* _Try it_
For each line in the records that contains "sentence", make a copy.

◆ ◆ ◆

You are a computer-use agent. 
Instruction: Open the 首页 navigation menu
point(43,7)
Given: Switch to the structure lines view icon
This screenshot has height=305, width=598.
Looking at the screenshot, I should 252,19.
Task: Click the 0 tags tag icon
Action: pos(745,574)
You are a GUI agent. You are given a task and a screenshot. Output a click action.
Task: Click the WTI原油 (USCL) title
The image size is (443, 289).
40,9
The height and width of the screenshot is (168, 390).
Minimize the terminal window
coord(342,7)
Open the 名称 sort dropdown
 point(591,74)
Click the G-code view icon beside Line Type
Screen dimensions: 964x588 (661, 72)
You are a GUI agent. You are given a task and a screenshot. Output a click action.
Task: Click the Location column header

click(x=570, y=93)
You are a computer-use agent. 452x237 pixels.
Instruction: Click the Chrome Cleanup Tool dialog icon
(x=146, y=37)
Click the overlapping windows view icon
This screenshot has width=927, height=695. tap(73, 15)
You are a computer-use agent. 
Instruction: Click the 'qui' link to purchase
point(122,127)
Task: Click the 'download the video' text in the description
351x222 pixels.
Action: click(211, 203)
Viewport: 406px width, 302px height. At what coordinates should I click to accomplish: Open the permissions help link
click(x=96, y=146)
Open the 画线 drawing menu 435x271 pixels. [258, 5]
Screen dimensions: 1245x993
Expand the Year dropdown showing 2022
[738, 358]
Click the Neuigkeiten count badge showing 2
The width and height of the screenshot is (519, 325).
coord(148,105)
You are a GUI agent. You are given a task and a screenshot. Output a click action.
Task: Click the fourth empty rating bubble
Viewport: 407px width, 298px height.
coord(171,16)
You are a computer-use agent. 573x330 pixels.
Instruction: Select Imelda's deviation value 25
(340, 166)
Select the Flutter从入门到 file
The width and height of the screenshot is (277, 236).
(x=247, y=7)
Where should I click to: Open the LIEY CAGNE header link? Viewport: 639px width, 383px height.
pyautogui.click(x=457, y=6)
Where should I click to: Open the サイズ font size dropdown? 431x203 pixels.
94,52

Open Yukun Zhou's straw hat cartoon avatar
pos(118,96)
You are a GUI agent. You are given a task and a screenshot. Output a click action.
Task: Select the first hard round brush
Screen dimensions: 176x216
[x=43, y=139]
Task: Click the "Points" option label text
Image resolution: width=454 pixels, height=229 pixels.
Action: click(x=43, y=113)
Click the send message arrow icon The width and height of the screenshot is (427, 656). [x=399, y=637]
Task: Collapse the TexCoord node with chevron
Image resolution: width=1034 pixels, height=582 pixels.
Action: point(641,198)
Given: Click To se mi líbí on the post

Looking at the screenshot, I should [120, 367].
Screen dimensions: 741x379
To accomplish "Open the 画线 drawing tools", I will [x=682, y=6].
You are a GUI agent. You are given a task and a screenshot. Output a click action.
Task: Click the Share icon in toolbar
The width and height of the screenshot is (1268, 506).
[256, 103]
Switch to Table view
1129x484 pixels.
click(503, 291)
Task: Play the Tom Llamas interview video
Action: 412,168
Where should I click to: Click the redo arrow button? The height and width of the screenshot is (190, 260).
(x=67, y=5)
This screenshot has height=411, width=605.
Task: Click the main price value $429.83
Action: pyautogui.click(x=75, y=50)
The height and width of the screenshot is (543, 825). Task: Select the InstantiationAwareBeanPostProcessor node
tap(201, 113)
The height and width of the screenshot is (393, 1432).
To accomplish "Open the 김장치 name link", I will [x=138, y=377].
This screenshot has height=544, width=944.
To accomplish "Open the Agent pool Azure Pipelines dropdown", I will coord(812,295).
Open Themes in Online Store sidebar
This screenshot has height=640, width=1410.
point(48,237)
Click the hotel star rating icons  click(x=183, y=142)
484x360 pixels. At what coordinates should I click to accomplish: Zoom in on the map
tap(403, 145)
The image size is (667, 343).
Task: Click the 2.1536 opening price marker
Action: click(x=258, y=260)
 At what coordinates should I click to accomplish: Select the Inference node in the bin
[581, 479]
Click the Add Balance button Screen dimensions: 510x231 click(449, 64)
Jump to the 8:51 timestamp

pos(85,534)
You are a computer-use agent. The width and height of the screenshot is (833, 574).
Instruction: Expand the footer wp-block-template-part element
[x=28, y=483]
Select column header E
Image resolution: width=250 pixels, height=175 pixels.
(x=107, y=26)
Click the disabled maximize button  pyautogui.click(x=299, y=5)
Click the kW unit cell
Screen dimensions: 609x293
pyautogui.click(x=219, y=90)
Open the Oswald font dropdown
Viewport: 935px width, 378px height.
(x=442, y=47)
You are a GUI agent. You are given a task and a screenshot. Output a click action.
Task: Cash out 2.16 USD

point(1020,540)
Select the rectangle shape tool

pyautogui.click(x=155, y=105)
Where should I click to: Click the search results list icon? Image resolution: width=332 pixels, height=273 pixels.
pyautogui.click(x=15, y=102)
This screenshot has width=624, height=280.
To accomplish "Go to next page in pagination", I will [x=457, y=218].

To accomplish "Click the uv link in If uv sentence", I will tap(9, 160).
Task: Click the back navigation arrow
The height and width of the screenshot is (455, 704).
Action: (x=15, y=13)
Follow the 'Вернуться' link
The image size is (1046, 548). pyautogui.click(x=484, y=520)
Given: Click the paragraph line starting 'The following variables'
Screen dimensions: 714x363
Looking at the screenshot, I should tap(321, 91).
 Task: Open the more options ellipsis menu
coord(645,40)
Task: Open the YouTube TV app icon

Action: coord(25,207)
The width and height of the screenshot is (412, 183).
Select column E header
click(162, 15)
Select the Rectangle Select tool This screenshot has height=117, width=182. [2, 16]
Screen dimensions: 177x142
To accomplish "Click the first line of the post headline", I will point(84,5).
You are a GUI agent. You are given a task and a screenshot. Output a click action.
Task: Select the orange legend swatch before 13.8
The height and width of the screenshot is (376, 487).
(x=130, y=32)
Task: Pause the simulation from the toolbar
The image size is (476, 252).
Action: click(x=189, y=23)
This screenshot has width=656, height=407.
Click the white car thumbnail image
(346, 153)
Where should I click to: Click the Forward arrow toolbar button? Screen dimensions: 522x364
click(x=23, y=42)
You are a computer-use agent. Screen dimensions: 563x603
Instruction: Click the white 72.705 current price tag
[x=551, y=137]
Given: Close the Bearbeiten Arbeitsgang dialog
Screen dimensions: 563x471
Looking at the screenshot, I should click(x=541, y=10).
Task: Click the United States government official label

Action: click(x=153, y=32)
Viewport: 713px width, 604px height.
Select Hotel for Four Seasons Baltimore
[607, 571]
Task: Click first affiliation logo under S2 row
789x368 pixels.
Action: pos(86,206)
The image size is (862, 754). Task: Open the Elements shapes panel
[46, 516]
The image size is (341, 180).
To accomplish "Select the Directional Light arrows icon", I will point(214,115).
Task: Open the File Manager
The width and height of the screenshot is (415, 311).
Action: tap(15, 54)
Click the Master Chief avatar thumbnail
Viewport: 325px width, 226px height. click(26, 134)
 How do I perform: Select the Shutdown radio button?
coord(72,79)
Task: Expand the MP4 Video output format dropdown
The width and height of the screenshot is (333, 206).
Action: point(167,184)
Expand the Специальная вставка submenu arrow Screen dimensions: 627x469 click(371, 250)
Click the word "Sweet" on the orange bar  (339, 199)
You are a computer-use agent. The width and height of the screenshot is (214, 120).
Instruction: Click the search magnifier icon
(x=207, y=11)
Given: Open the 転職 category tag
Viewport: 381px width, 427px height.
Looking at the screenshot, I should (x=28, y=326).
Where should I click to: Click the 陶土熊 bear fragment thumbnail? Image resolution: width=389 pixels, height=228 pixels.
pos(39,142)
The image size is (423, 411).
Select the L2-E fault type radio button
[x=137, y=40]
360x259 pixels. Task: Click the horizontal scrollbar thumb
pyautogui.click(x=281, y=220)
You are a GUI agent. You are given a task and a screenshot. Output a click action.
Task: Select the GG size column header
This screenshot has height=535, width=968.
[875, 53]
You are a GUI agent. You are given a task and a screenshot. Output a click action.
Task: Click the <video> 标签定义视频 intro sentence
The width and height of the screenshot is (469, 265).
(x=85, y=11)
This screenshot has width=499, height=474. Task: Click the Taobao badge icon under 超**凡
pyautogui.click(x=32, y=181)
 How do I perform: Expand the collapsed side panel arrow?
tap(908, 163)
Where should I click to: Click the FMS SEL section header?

◆ ◆ ◆

* _Completed task_
To accomplish "Click the uv link in If uv sentence", I will tap(9, 160).
Task: Click the <video> 标签定义视频 intro sentence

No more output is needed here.